Open Education Resources
Open Education Resources (OERs) are free or low-cost openly licensed educational materials for use in teaching, learning, and research. As long as proper attribution is assigned, they can be revised, edited, and republished to meet various educational needs. The William and Flora Hewlett Foundation (2016) has defined OERs as “teaching, learning, and research resources that reside in the public domain or have been released under an intellectual property license that permits their free use and re-purposing by others. Open educational resources include full courses, course materials, modules, textbooks, streaming videos, tests, software, and any other tools, materials, or techniques used to support access to knowledge.” Another useful definition from the OER Commons (2018) includes the following, “Open Educational Resources are teaching and learning materials that you may freely use and reuse, without charge. OER often have a Creative Commons or GNU license that state specifically how the material may be used, reused, adapted, and shared.”
Specific data regarding how much money institutions have spent to convert courses to OERs are difficult to acquire. Recent articles have claimed that University of Maryland University College, the University of Minnesota, Oregon State, and the Washington State Community College systems have all begun to convert courses to OERs, resulting in substantial savings for students. The University of Connecticut has engaged faculty in an OER conversion project, as has Tidewater Community College in Virginia. Preliminary results have been very positive — the vast majority of students have reported satisfaction with the free materials provided. An OER fellowship program based within the University of Hawaii Community College system has also resulted in savings for students via conversion of existing courses to OERs (Oshiro & Risely, 2016).The State of Michigan’s OER Textbook Initiative has been very successful at reducing costs to students; the British Columbia University system in Canada has achieved similar results. The Ohio governments efforts to convert courses to OERs include grant funding for faculty within the state university system. An OER initiative at UMass Amherst has also been successful. An initiative based within the UCLA library pays faculty small stipends to convert courses to OERs (Salem, 2017).
The New York State University system is investing millions in OER conversion, as is California. When New York and California are on board, the rest of the nation usually follows suit. More and more states are beginning to fund efforts to convert courses to OERs, and the federal government recently announced $5 million in grants for institutions seeking to begin this work (Dimeo, 2014).
While the savings inherent in OER adoption are apparent and is being continually tracked in media such as the International Journal of Open Educational Resources, it is the potential for inclusion in advanced ecosystems that make them exceptionally interesting from a forward-looking perspective.
Convergence
Imagine if you will a point soon, where from the moment an author starts creating an OER, provenance is recorded to a blockchain implementation.
In parallel, the content is being federated and semantically analyzed to provide extensive data about the learning object and the objectives it meets. When completed this resource becomes one object in a multitude of OEKs that have been semantically organized and curated in a manner that is highly searchable by any institution.
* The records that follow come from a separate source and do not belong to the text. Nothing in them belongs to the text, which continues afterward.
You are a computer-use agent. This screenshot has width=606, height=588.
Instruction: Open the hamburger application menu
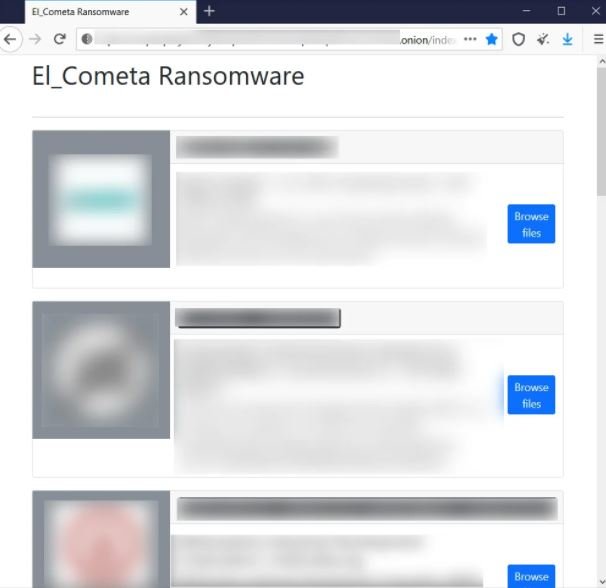pos(598,39)
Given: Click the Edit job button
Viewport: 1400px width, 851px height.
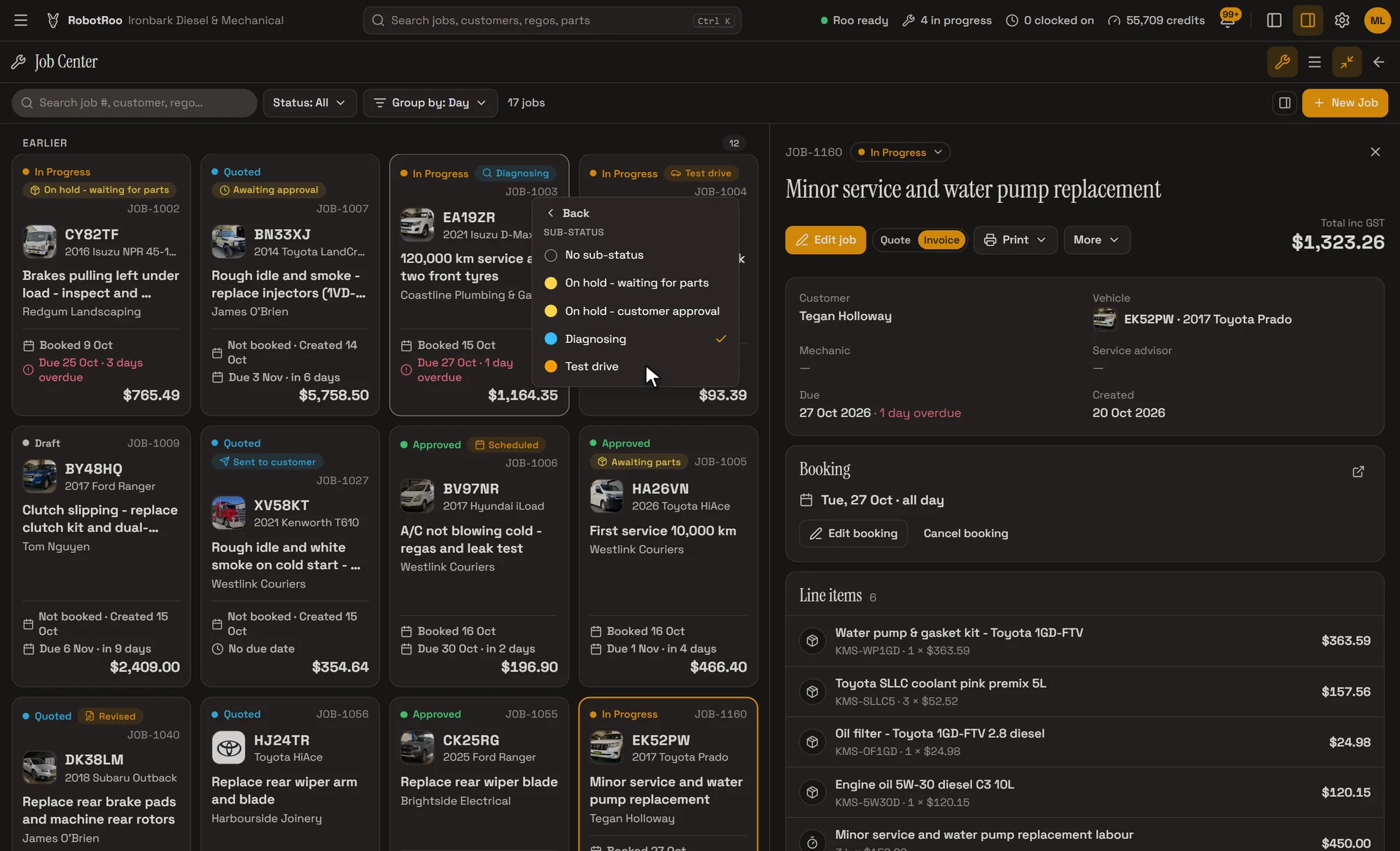Looking at the screenshot, I should [825, 240].
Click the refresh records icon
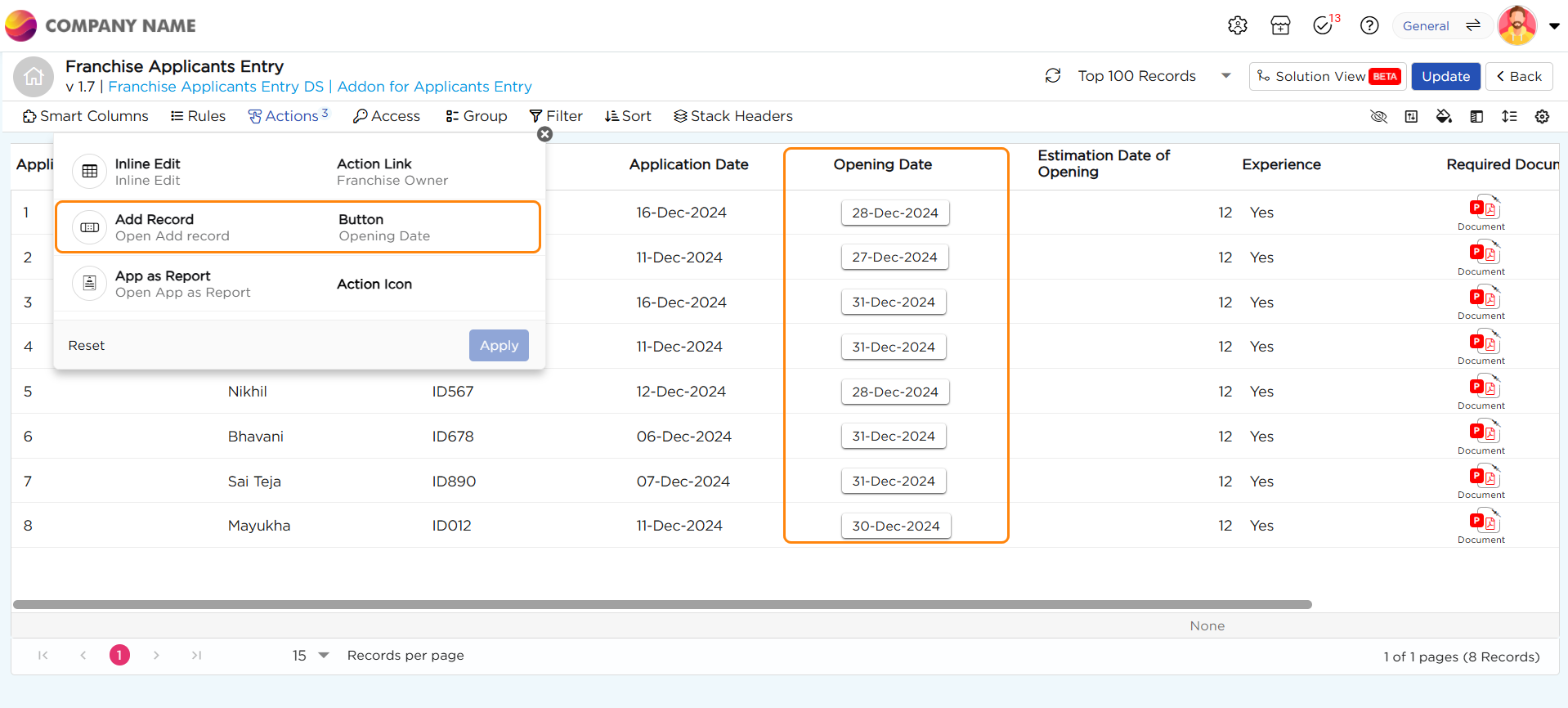The image size is (1568, 708). pos(1053,76)
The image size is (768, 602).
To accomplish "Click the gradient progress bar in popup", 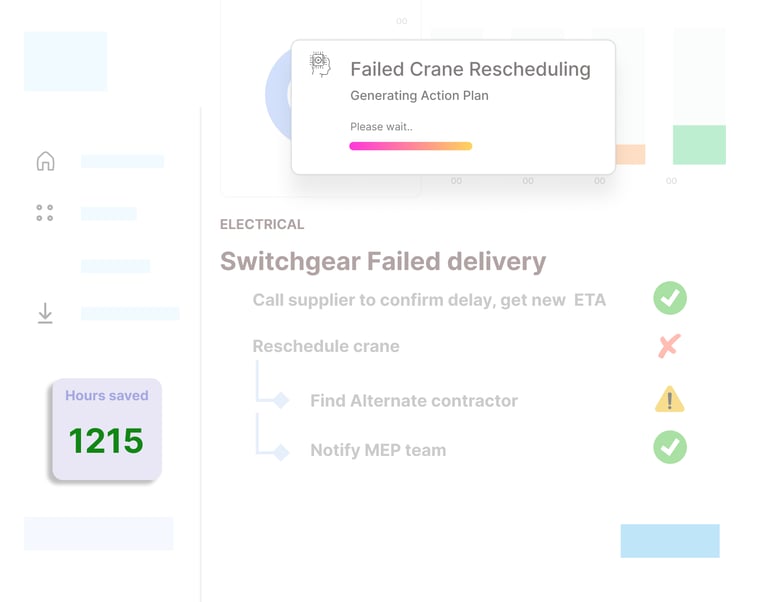I will tap(410, 146).
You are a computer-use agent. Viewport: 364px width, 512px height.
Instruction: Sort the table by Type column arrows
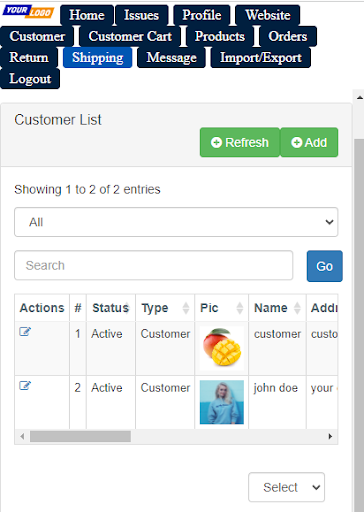coord(186,308)
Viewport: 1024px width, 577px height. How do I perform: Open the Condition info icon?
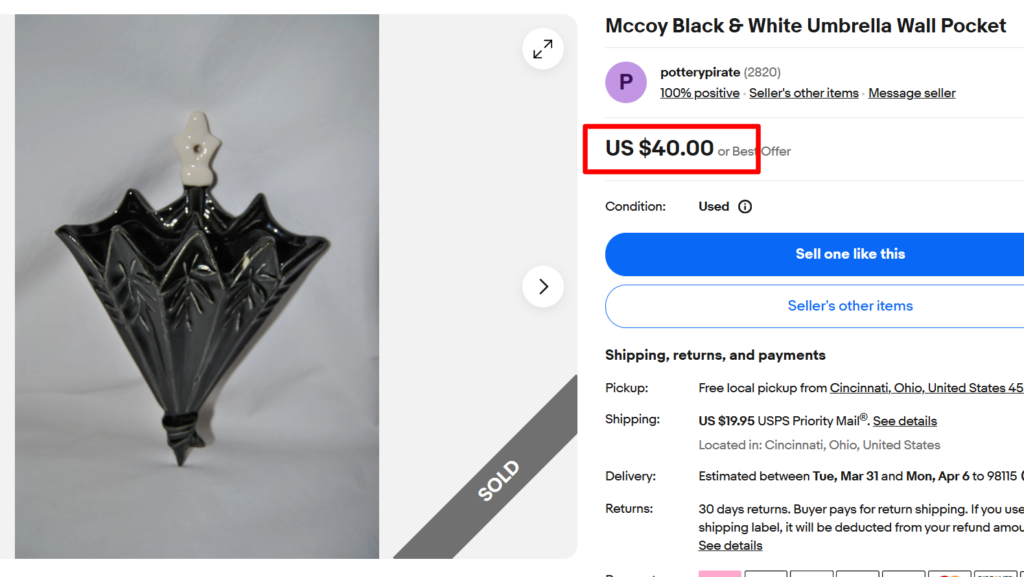[x=745, y=207]
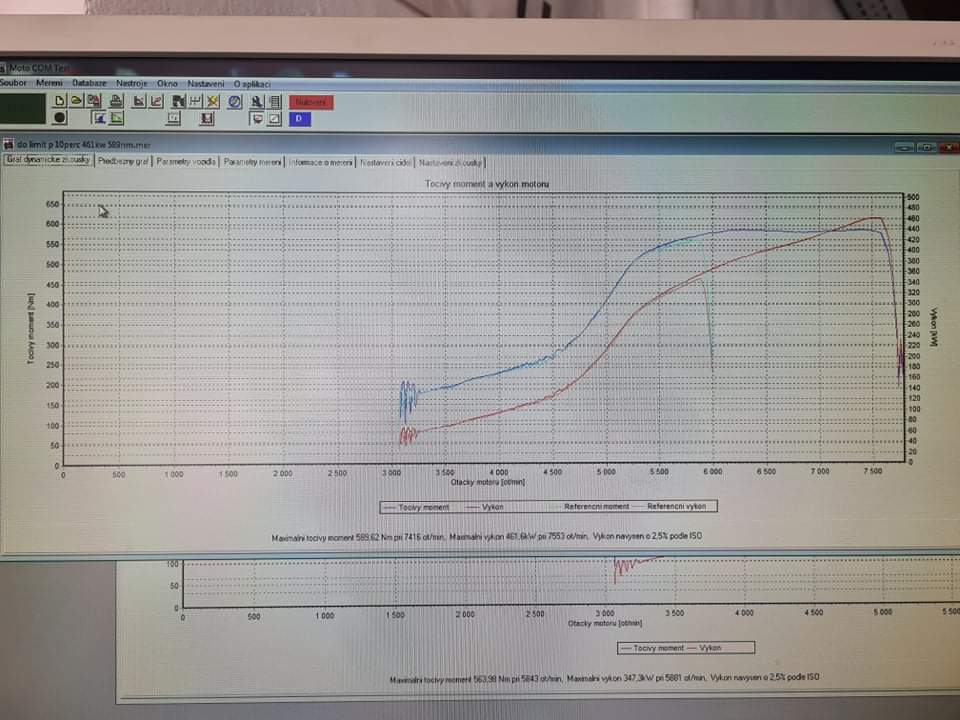Screen dimensions: 960x720
Task: Click the New file icon in toolbar
Action: point(60,101)
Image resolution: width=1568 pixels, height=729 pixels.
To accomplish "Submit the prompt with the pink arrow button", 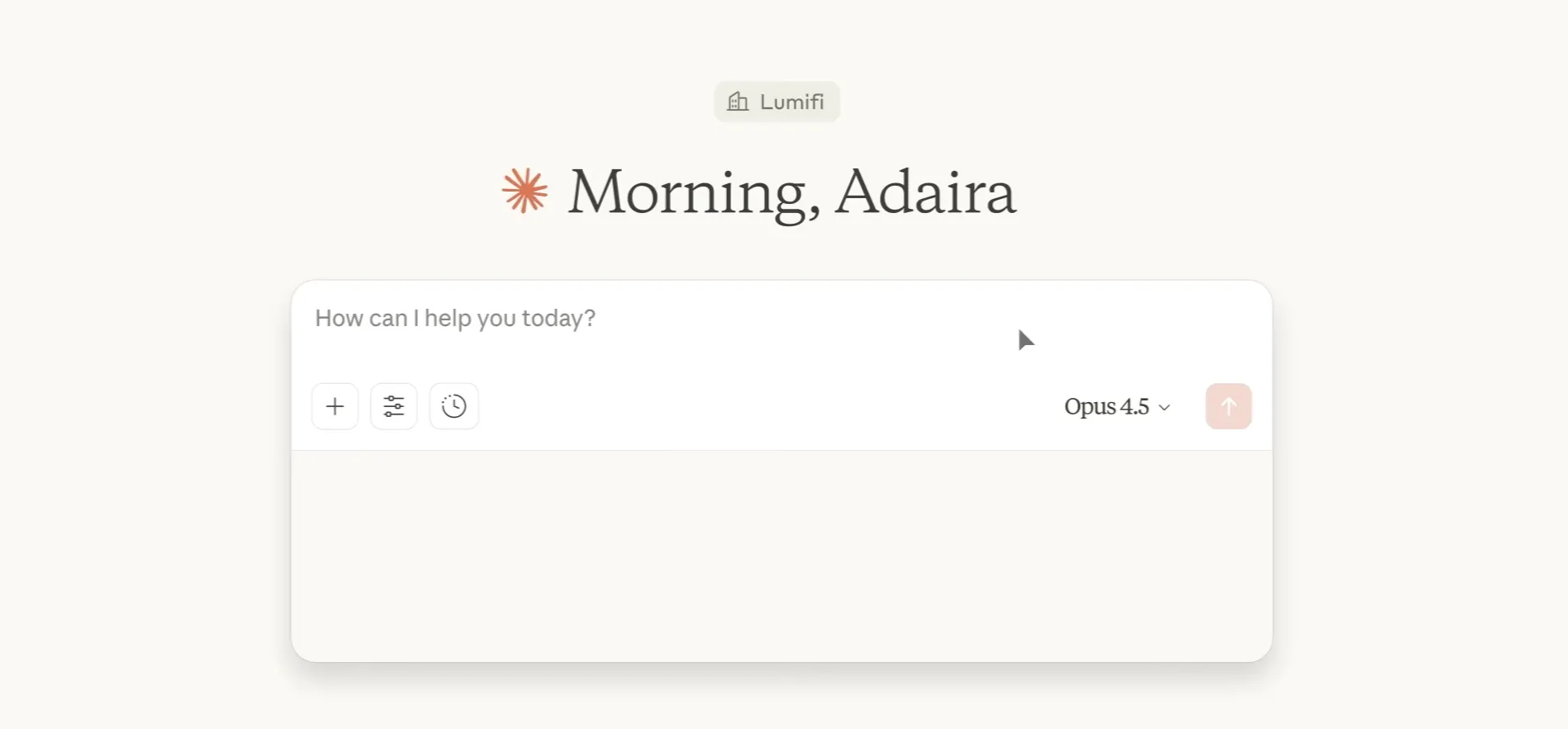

Now imagine a student entering into a university with a career pathway custom tailored to their needs by Al. As the student moves from class to class their progress is being monitored in real-time, with suggestions provided to their advisors and faculty to help provide the student with guidance at exactly the right moment. Complementing the advising function, the Al is also sorting through all available resources to provide the student with the best possible materials that are also aligned with their previous performance and personality characteristics. At each step artifacts developed by the student, as well as granular level performance data are written to the blockchain for use by advisors or by employers after graduation. This, we believe, is a vision of the possible in online higher education.
Questions for reflection
- 1. What should universities do when an Al predicts (with a very high degree of accuracy) that a student has virtually no chance of successfully completing an individual course or program of study? Do administrators continue to divert resources to support that student? Or do they shift resources to student who have a higher chance of succeeding?
- 2. How do we use algorithms that predict what majors a student may be most successful in, without giving the impression of pressuring the student to pursue a line of study they may not be interested in?
- 3. How do we reconcile the immutability of blockchain with the right to be forgotten?
- 4. Why might administrators be reluctant to give students control of their own data via blockchain?
- 5. How do we incentivize faculty and universities to produce high quality OEK’s?
- 6. Must OEK’s be completely free or are there models that will allow for commoditizing OEK’s that make them highly affordable, while ensuring that funds exist for continued development?